* Task instructions: Your answer must be every line of the data below that holds the string "will", copied exactly.

* Data to examine:
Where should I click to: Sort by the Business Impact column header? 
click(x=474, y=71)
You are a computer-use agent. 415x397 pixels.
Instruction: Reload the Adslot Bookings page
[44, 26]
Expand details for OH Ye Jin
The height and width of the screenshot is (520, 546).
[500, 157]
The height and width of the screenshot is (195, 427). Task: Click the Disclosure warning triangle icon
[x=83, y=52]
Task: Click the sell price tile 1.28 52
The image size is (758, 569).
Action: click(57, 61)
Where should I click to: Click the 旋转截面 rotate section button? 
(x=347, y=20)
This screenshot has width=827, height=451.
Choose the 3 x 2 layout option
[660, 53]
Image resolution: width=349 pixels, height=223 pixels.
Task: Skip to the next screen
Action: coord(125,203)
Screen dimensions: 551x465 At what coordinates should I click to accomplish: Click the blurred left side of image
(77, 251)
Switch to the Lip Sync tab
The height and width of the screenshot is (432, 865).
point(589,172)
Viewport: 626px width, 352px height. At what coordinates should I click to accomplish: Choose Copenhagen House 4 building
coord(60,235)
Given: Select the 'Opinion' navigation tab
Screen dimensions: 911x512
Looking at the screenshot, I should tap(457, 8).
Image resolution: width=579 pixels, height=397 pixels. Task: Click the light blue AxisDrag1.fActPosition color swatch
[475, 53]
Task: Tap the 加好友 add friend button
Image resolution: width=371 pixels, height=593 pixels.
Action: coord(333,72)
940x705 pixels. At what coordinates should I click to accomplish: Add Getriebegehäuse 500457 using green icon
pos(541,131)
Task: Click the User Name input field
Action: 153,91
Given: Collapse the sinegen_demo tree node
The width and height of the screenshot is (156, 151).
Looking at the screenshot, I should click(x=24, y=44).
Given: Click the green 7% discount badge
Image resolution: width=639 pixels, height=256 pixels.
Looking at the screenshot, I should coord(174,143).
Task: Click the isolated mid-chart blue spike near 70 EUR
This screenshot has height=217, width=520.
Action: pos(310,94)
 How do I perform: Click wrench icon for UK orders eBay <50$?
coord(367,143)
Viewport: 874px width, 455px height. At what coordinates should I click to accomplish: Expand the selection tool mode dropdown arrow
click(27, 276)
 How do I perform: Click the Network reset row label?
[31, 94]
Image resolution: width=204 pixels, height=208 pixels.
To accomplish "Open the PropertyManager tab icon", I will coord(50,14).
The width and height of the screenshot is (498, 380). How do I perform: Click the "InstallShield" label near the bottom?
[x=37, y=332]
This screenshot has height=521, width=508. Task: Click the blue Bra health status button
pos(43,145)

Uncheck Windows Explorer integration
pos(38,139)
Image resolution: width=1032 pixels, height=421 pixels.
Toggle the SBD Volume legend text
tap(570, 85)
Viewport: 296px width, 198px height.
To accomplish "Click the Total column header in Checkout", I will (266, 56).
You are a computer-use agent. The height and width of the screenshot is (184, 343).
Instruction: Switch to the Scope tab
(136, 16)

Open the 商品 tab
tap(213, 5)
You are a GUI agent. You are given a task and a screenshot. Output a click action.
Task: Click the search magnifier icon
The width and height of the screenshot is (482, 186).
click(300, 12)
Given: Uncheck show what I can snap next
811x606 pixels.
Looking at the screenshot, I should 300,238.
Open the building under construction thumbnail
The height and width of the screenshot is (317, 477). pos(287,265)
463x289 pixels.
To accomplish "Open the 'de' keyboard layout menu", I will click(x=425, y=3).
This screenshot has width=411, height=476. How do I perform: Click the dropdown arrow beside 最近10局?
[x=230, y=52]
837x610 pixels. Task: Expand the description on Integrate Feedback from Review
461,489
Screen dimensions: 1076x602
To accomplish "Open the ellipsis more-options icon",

* Answer:
To accomplish "Open the PropertyManager tab icon", I will coord(50,14).
To accomplish "Click the Total column header in Checkout", I will (266, 56).
To accomplish "Open the 'de' keyboard layout menu", I will click(x=425, y=3).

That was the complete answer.